The Money Map: A Visual Guide to Corporate Connections
Context-Aware Agentic Pipeline
The development of the Money Map is initiated by an autonomous pipeline designed to eliminate human bias and quantify the latent social frictions governing market behavior. During the primary phase, the system functions as a digital scout, deploying Llama 3.2 to parse unstructured SEC text and extract critical entities via the following forensic system instruction:
SYSTEM_INSTRUCTION_PROMPT:
"You are a Senior Financial Forensic Architect.
Mission: Reconcile external identity lists with internal document facts.
[PHASE 1: IDENTITY RECONCILIATION & ROLE ASSIGNMENT]
- TRUTH SOURCE (Filename): CIK_A={raw_cik_a}, CIK_B={raw_cik_b}, Filed_Date={filed_date}
- TASK: Distinguish 'Issuer' CIK from 'Reporting Person' CIK.
[PHASE 2: NETWORK DISCOVERY & INDIRECT MAPPING]
- SOCIAL: Identify family (Spouse, Son, Daughter).
- OWNERSHIP: Link all 'Indirect' (I) transactions to the specific family member.
[PHASE 3: TRANSACTION AUDIT & TEMPORAL VALIDATION]
- CLASSIFY: P (Purchase), S (Sale), A (Award), M (Exercise)."
To maintain referential integrity, the pipeline implements strict standardization logic, normalizing string variations into unique primary keys within the database. Following identity solidification, the pipeline cross-references external CIK master lists against internal document facts to resolve roles. It programmatically distinguishes between corporate "Issuers" and "Reporting Persons" while mapping the social network graph—encompassing spouses, children, and attorneys-in-fact—that constitutes the hidden backbone of the network.

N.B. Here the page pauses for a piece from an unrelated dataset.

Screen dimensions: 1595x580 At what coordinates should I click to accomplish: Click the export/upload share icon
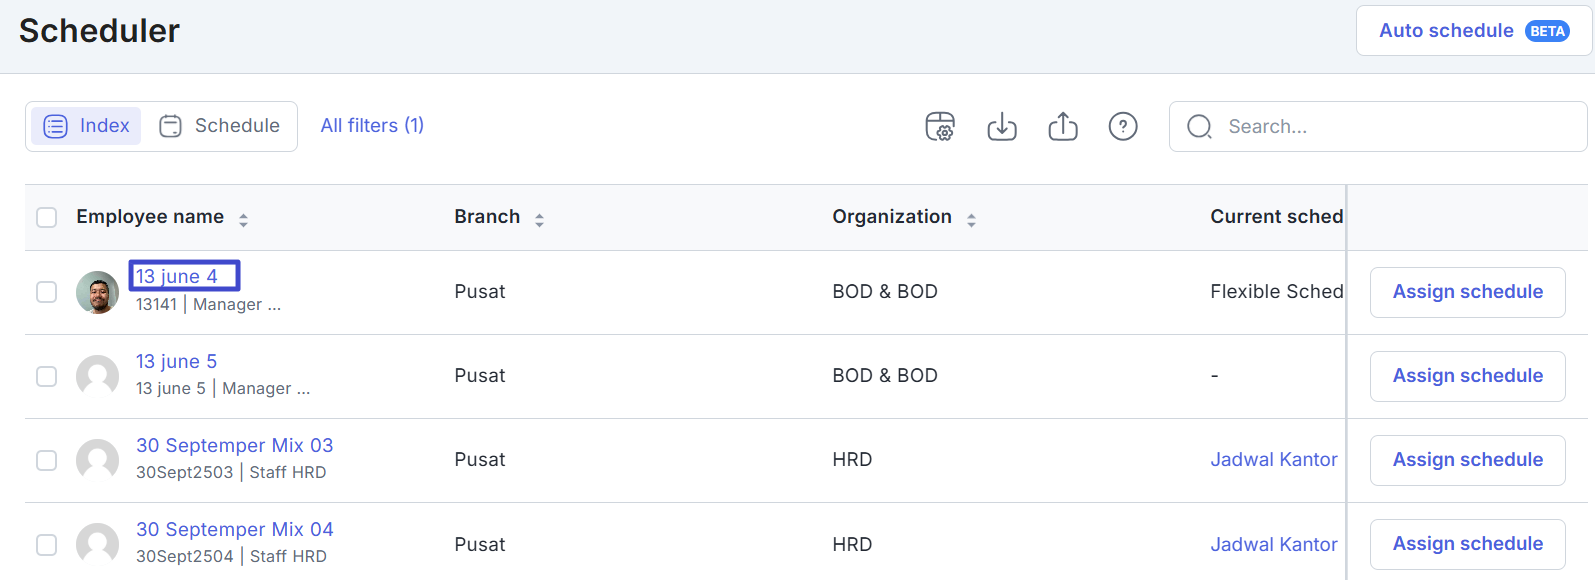tap(1063, 127)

Structural Analysis: Bimodal Blocks and Scale-Free Metrics
As the Parquet buckets are ingested by the visualization engine, the topography partitions into four distinct bimodal districts. The central Workplace (Affiliation) layer identifies leaders anchored to corporate hubs, while the peripheral Trading Floors (Executed S & P) monitor equity transactions. Nested within these public domains is the Social Circle, a high-sensitivity zone where family trusts and personal ties serve as clandestine informational bridges.
The structural robustness of this topography is quantified through Scale-Free metrics, revealing a high-inequality degree distribution where a concentrated cohort of "Super-Stars" (${\alpha = 1.28}$) anchors the system. These navy-square "Super-Hubs," establish a resilient infrastructure capable of maintaining connectivity despite the removal of peripheral nodes.
Conclusion
The resulting scale-free network, with a power-law exponent of $\alpha = 1.28$, prioritizes the influence of central hubs over peripheral actors. This proves that market failures and adoption frictions are not anomalous events but are structural consequences of the high degree of centrality found in a few key directors and entities. This architectural vulnerability implies that the adoption of autonomous pipelines in finance will be constrained by the gatekeeping functions of these hubs, necessitating regulatory solutions that target hub-level transparency rather than broad market oversight.